(Page excerpt):
+++
FAR SEC 10 Flashcards
What is the definition of accounts payable (trade payables)? (2 elements)
1) Accounts payable (trade payables) are liabilities. They are obligations to sellers incurred when an entity purchases inventory, supplies, or services on credit.
2) Accounts payable are usually noninterest-bearing unless they are not settled when due or payable.
-They also are usually not secured by collateral.
What are current liabilities? (3 elements)
1) A current liability is an obligation that will be either paid using current assets or replaced by another current liability. Thus, a liability is classified as current if it is expected to be paid within the entity’s operating cycle or 1 year, whichever is longer.
2) Current liabilities (accounts payable) should be recorded at net settlement value. Thus, they are measured at the undiscounted amounts of cash expected to be paid to liquidate an obligation.
i) Obligations that are callable by the creditor within 1 year because of a violation of a debt agreement also are classified as current liabilities.
3) Checks written before the end of the period but not mailed to creditors should not be accounted for as cash payments for the period. The amounts remain current liabilities until control of the checks has been surrendered.
For accounts payable, what is the gross method? (2 elements)
Cash discounts are offered to induce early payment. Purchases and related accounts payable may be recorded using the gross method or the net method.
+++
(Provided material):
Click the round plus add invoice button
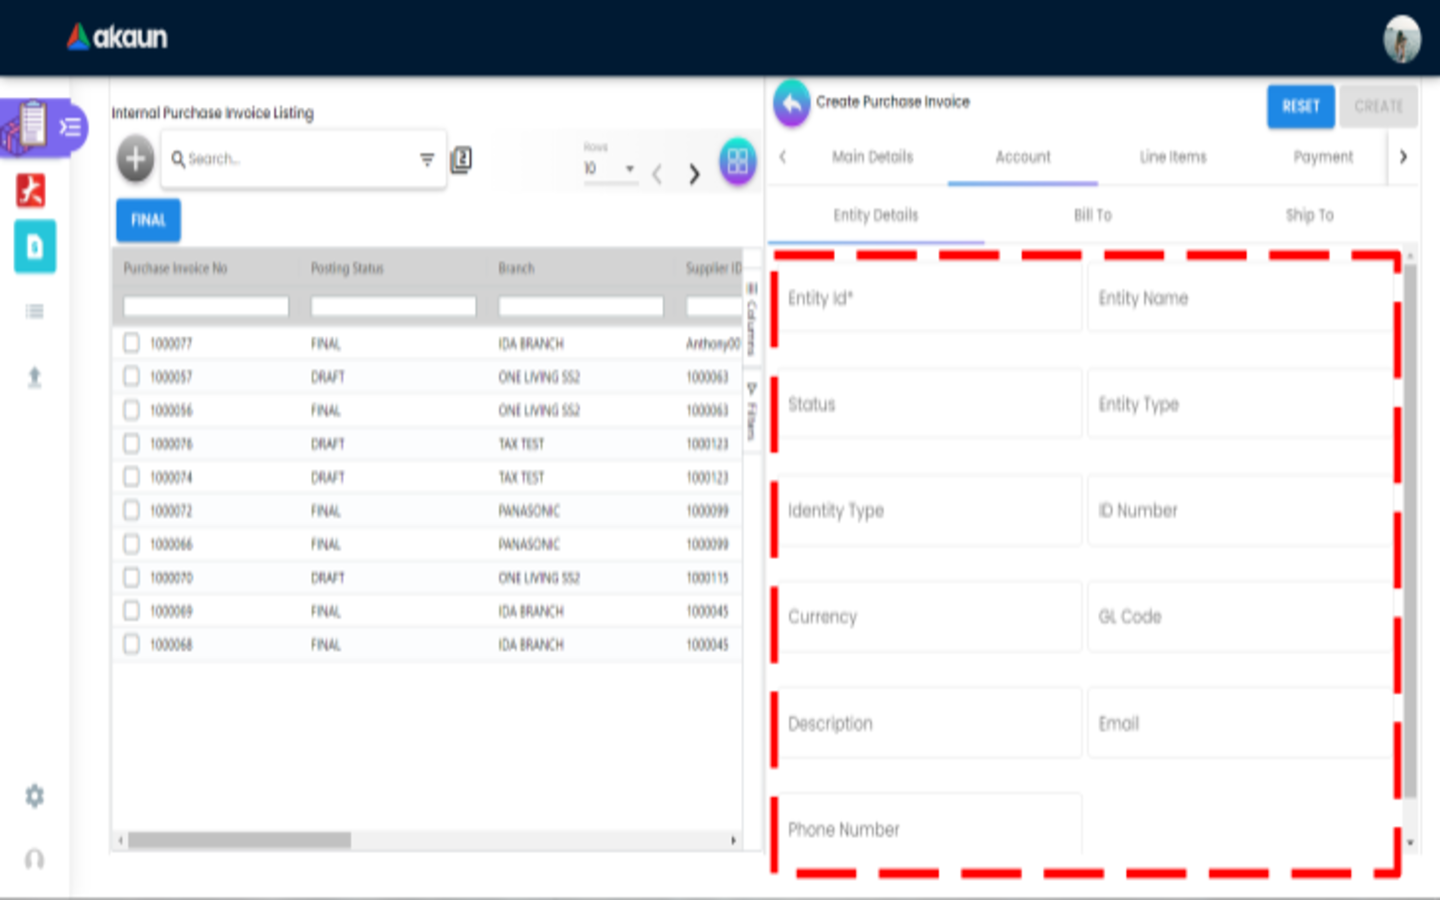point(135,159)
+++
(Required task):
Please update the FAR flashcards by writing out the text starting with "1) A current" and going on through "has been surrendered.", with "net settlement value" replaced by "settlement amount".

(Result of this task):
1) A current liability is an obligation that will be either paid using current assets or replaced by another current liability. Thus, a liability is classified as current if it is expected to be paid within the entity’s operating cycle or 1 year, whichever is longer.
2) Current liabilities (accounts payable) should be recorded at settlement amount. Thus, they are measured at the undiscounted amounts of cash expected to be paid to liquidate an obligation.
i) Obligations that are callable by the creditor within 1 year because of a violation of a debt agreement also are classified as current liabilities.
3) Checks written before the end of the period but not mailed to creditors should not be accounted for as cash payments for the period. The amounts remain current liabilities until control of the checks has been surrendered.